Tak hanya itu, sejumlah kota kecil juga kesulitan jika diminta untuk menyediakan aset lahan dengan syarat luasan tertentu untuk keperluan pembangunan Satuan Pelayanan Pemenuhan Gizi (SPPG) di daerah.

Menurut Alwis, saat ini proses penganggaran APBD 2026 sedang direvisi karena banyak penyesuaian anggaran sebagai dampak dari pemangkasan dana transfer ke daerah. Saat ini, RAPBD 2026 sudah berada di wilayah Tim Anggaran Pembangunan Daerah (TAPD) yang diketuai oleh sekretaris daerah. Sementara untuk pengesahan RAPBD 2026 akan dibahas bersama-sama antara pemda dan DPRD.

Walakin, sebagian kota sudah menganggarkan dukungan APBD untuk MBG, terutama untuk kegiatan pengawasan karena banyak kasus keracunan makanan di daerah.

”Jika dilihat dari kapasitas fiskalnya, mungkin kota-kota besar masih bisa menganggarkan dana untuk dukungan MBG. Namun, kota-kota kecil belum tentu bisa. Yang lebih penting, permendagri harus lebih jelas terkait yang dimaksud dengan dukungan APBD itu,” tambahnya.

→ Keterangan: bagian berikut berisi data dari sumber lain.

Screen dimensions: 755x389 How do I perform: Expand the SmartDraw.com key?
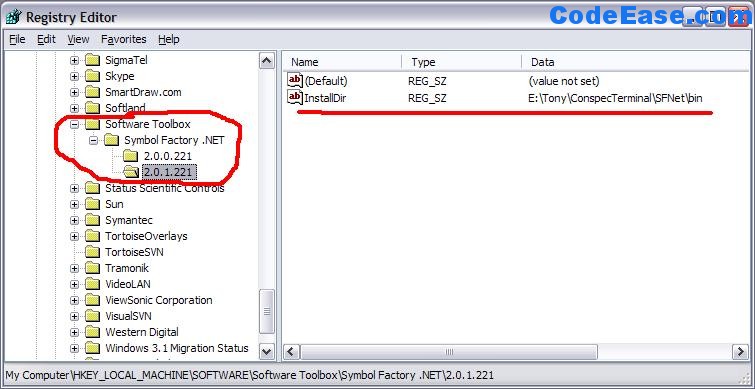pyautogui.click(x=74, y=92)
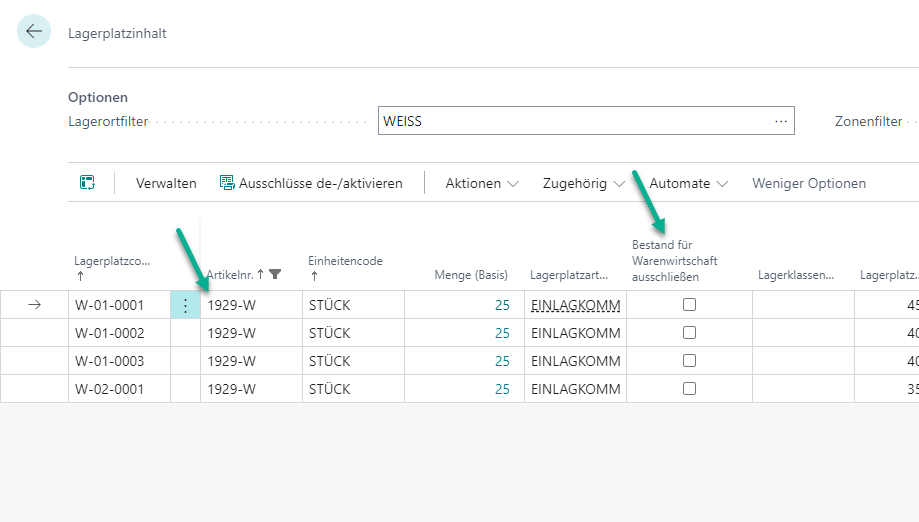
Task: Click the Artikelnr. column filter icon
Action: tap(276, 274)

Menurut Benni, Kemendagri melalui Direktorat Jenderal Bina Keuangan Daerah (Bina Keuda) sudah beberapa kali menggelar sosialisasi tentang permendagri tersebut, baik secara luring maupun daring. Dirjen Bina Keuda mengundang langsung pemda untuk menyosialisasikan permendagri sebelum dijadikan pedoman penyusunan APBD 2026 sehingga diharapkan implementasinya cukup jelas bagi pemda.

Tidak sensitif
Sementara itu, Direktur Eksekutif Komite Pemantauan Pelaksanaan Otonomi Daerah (KPPOD) Herman N Suparman mengkritik pemerintah yang dinilai tidak sensitif dengan situasi pemda tahun depan. Pemda menghadapi turbulensi fiskal setelah pemerintah dan DPR memangkas alokasi dana transfer ke daerah dari jumlah Rp 848 triliun pada 2025 menjadi Rp 693 triliun pada 2026.

Pemangkasan TKD itu berpengaruh pada belanja utama, terutama belanja modal, pelayanan publik, bahkan untuk gaji pegawai pemda.

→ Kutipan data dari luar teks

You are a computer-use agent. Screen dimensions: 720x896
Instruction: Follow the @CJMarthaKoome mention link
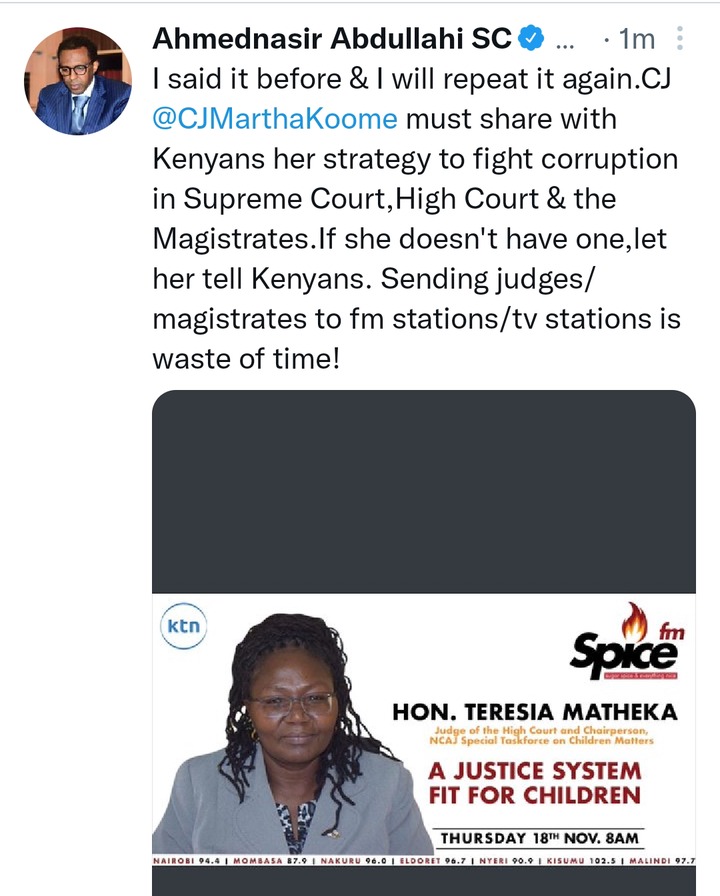275,119
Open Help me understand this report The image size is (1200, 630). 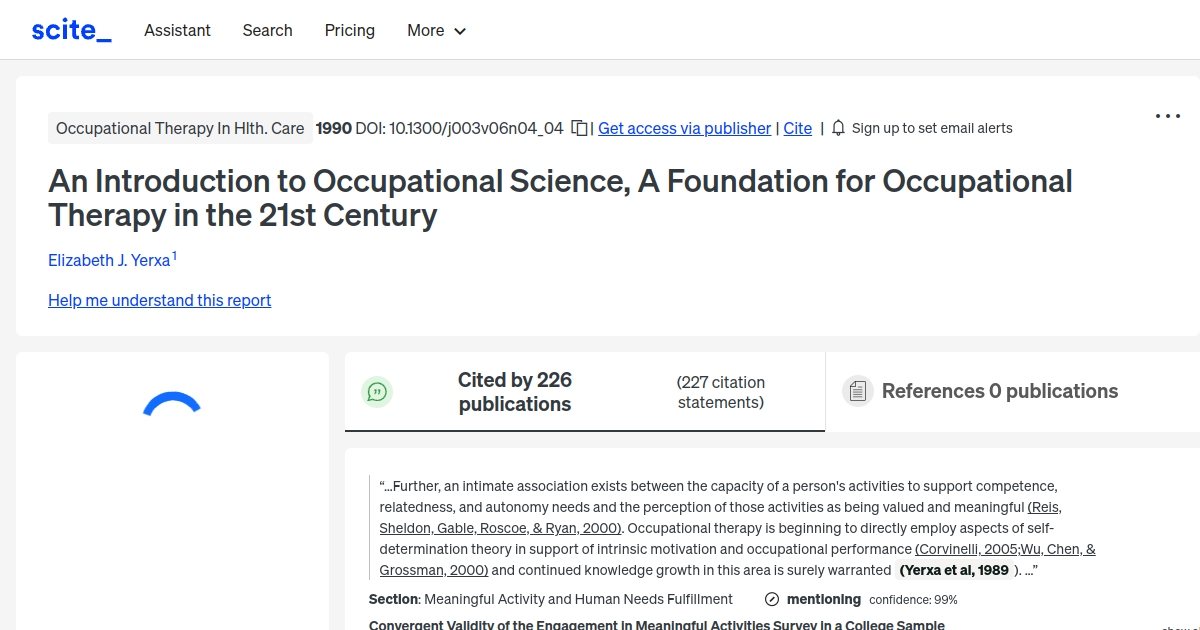(x=159, y=300)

”Tahun depan, pemda masih pontang-panting untuk menutupi lubang-lubang hasil pemangkasan itu. Permendagri No 14/2025 menunjukkan bahwa pemerintah pusat tidak punya sensitivitas terhadap situasi tersebut,” ujar Herman.

Arahan Kemendagri untuk mengalokasikan APBD 2026 sebagai dukungan program MBG, lanjutnya, akan menambah beban anggaran pemda. Perintah dukungan anggaran yang dimasukkan dalam permendagri menunjukkan bahwa alokasi itu termasuk kewajiban atau mandatory spending.

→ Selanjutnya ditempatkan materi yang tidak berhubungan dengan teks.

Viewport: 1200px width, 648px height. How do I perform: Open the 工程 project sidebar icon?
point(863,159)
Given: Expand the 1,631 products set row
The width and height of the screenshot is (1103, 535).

”Padahal, realitasnya, tidak diatur di permendagri pun daerah pasti mengalokasikan biaya-biaya koordinasi itu. Dengan ditetapkan di permendagri, itu menutup ruang daerah untuk mengalokasikan belanjanya pada program prioritasnya sendiri,” tegasnya.

Meskipun permendagri menyebut bahwa daerah hanya diminta untuk menganggarkan sesuai dengan kemampuan keuangan daerah, hal itu tetap akan menjadi beban karena sifatnya menjadi wajib bagi daerah.

”Kalau daerah merasa berat atau tidak bisa dipenuhi, menurut kami, Kemendagri harus memahami situasinya. Sebab, kebijakan pemangkasan anggaran itu sudah berdampak signifikan terhadap pelayanan publik dan juga belanja-belanja pembangunan di daerah,” kata Herman.

Melihat permendagri tersebut, lanjutnya, daerah tidak hanya akan terbebani dengan dukungan anggaran terhadap program MBG, tetapi juga program-program pusat lainnya seperti Sekolah Rakyat, Koperasi Merah Putih, dan pembangunan 3 juta rumah. Jika semuanya membutuhkan dukungan APBD, akan menambah beban pemda di tengah kebijakan pemotongan TKD.

”Dalam tataran teknokratik, pemerintah pusat sudah mengabaikan desentralisasi dan otonomi daerah yang diakui di konstitusi. Kebijakan pemangkasan anggaran yang diikuti dengan perintah-perintah dukungan anggaran untuk program prioritas nasional juga tidak konsisten dengan Astacita yang salah satunya ingin memperkuat desentralisasi dan otonomi daerah,” ujar Herman.

Kebijakan pemotongan TKD, yang diikuti dengan perintah dukungan APBD untuk program prioritas nasional, tambah Herman, juga tak sesuai dengan Rencana Pembangunan Jangka Menengah Nasional (RPJMN) 2024-2029. Sebab, salah satu target RPJMN adalah penguatan fondasi keuangan daerah. Dengan rangkaian kebijakan terbaru itu, menurut dia, pemerintah pusat sudah inkonsisten terhadap visi-misinya sendiri.